Cursor was founded by four MIT dropouts: Aman Sanger, Arvid Lunnemark, Sualeh Asif, and CEO Michael Truell. All four became billionaires in November last year after the company raised funding at a nearly $30 billion valuation. The four co-founders each have an estimated net worth of $1.3 billion, according to Forbes' Real Time Billionaires tracker. Lunnemark left the company in October to work on his own startup focused on "safer AI".

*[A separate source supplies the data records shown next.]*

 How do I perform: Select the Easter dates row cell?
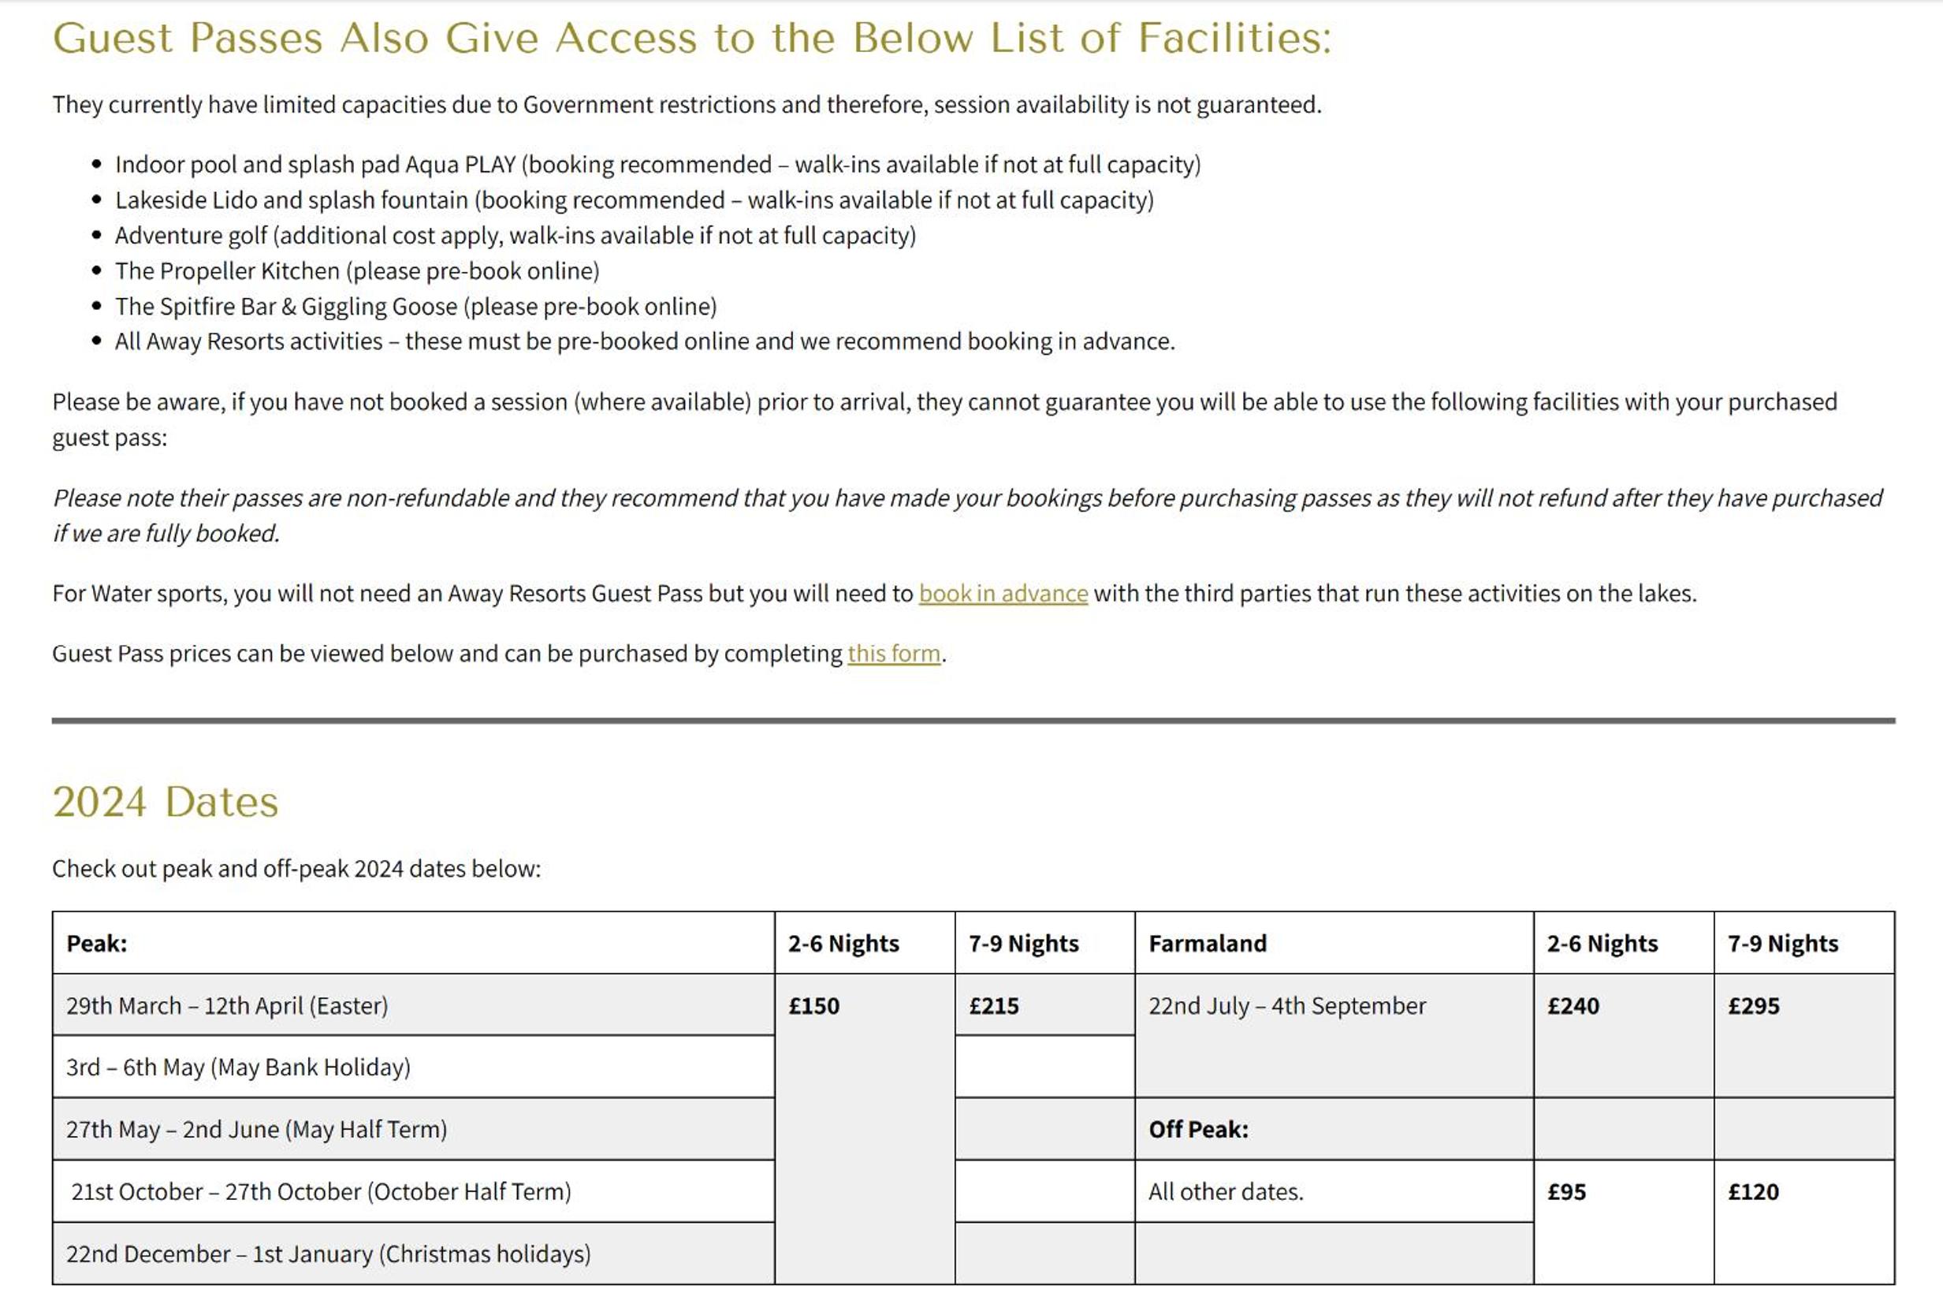coord(413,1005)
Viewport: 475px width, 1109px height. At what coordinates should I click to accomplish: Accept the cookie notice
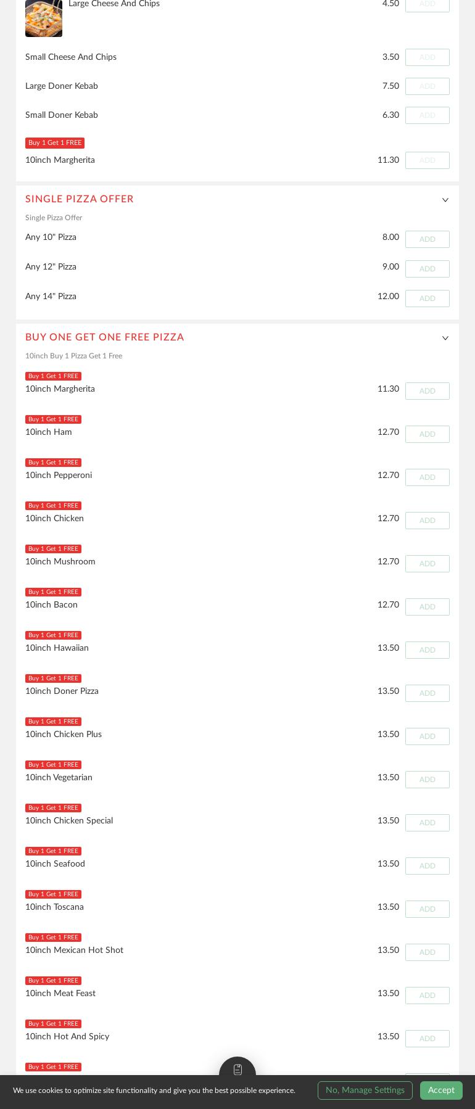point(441,1090)
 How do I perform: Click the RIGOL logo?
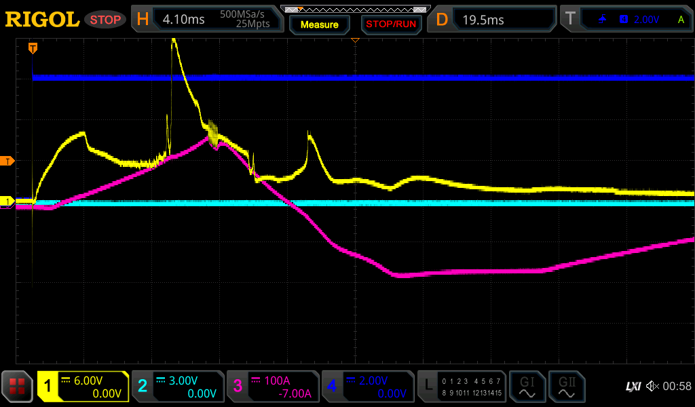[x=42, y=19]
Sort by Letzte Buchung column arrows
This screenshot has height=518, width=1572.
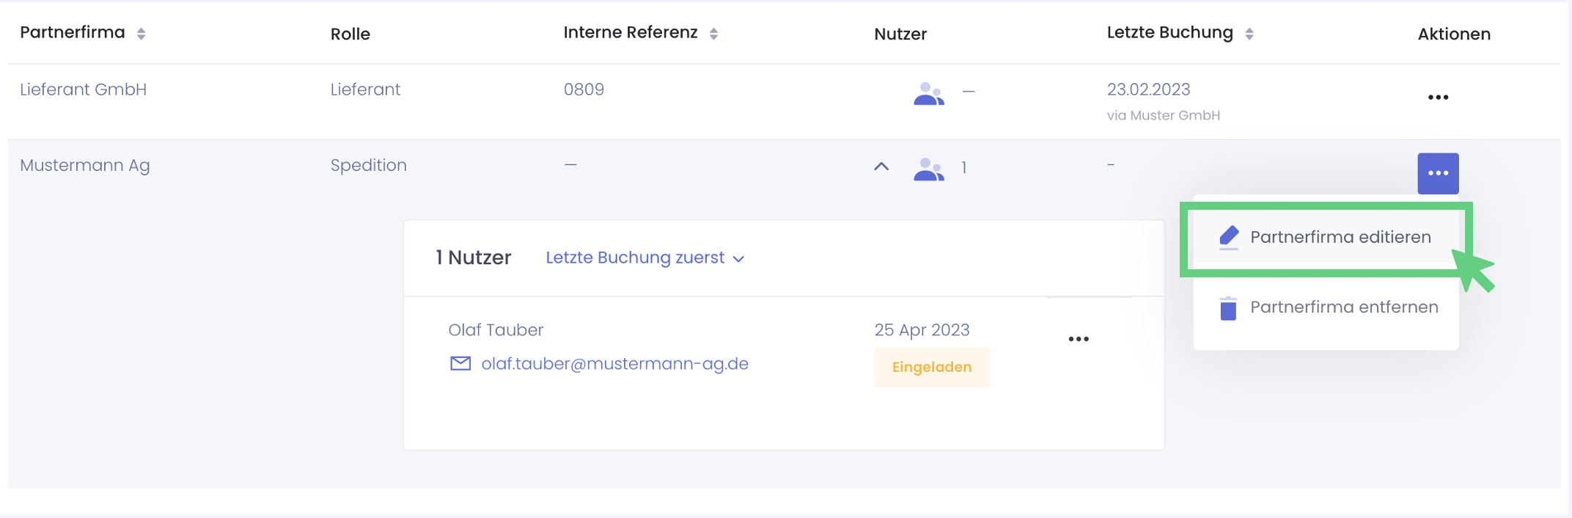(1249, 34)
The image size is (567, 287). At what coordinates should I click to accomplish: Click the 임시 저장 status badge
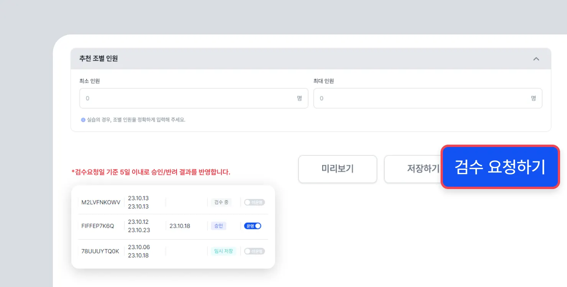click(x=223, y=251)
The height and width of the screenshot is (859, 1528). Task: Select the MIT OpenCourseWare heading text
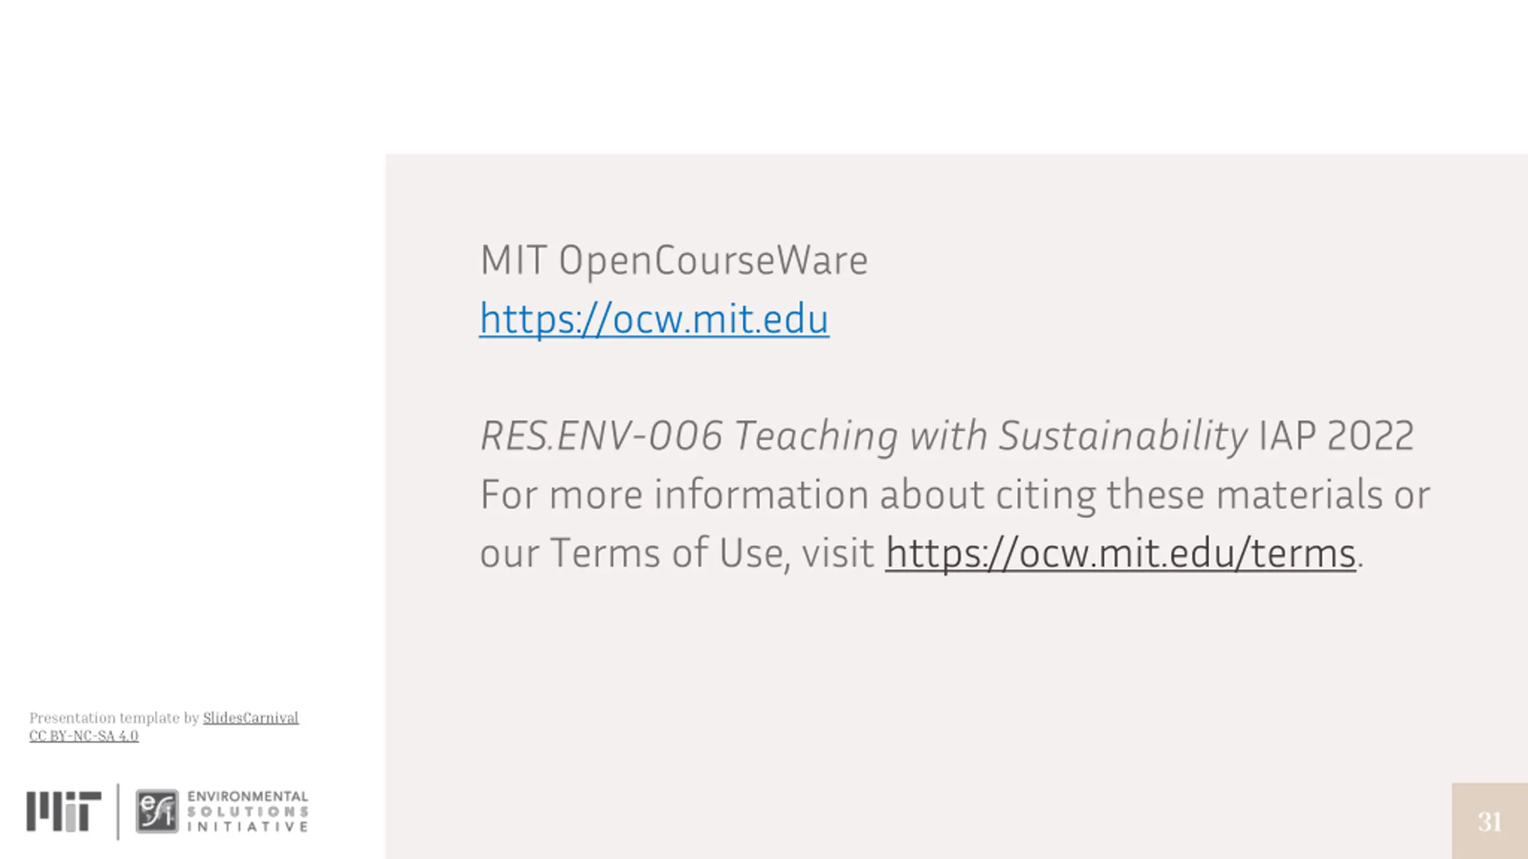tap(674, 261)
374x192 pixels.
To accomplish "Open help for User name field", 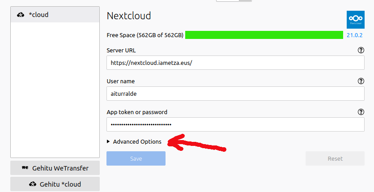I will (x=361, y=81).
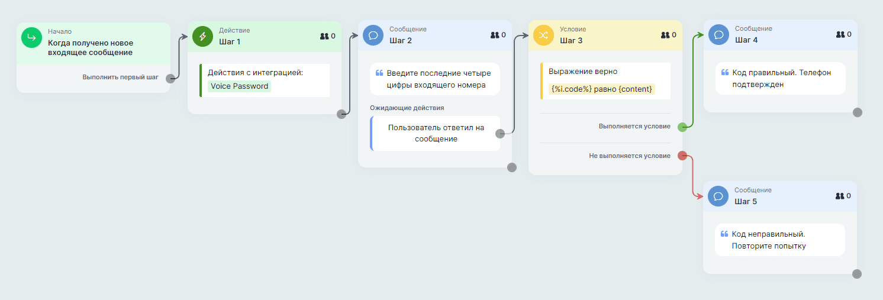Click the yellow condition shuffle icon of Шаг 3
This screenshot has height=300, width=883.
coord(543,35)
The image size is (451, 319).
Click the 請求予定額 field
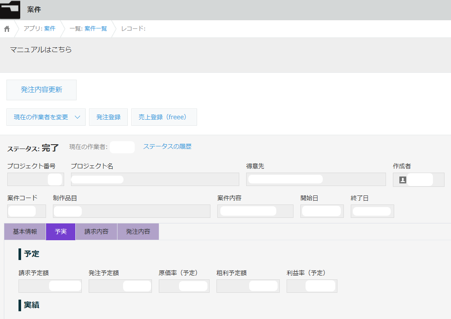pos(50,286)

The startup's explosive growth made it an attractive acquisition target for any company looking to dominate the AI coding space. Cursor's tools automate the tedious parts of software development, and the company has been described as going to war for AI coding dominance. The $60 billion price tag values Cursor at roughly 15 times its annualized revenue, a multiple that reflects not just current revenue but the expectation of continued rapid growth as developers increasingly rely on AI-assisted coding.

WHAT THE MARKET THINKS

The stock market reaction to the acquisition has been mixed. SpaceX shares initially rose in premarket trading before the deal was announced, reflecting continued momentum from the blockbuster IPO and the trillion-dollar milestone. But after the Cursor deal was confirmed, the stock pulled back from its highs, suggesting some investors see the $60 billion price as ambitious for a startup that, while growing rapidly, faces intense competition from well-funded incumbents.

For SpaceX, the calculus is about more than just catching up in AI coding. The company is positioning itself as a player in the broader enterprise AI market, where OpenAI and Anthropic currently dominate. Cursor gives SpaceX an immediate beachhead with a proven product and a massive user base of developers. The question is whether SpaceX can integrate the startup without losing the culture and velocity that made Cursor successful in the first place.

WHAT HAPPENS NEXT

The merger is expected to close by the third quarter of 2026, pending regulatory approval and shareholder votes. In the meantime, Cursor will continue operating as a wholly owned subsidiary of Anysphere, Inc. inside SpaceX. The founders have reportedly signed long-term retention agreements, though Lunnemark's departure means only three of the four founders will be part of the combined company.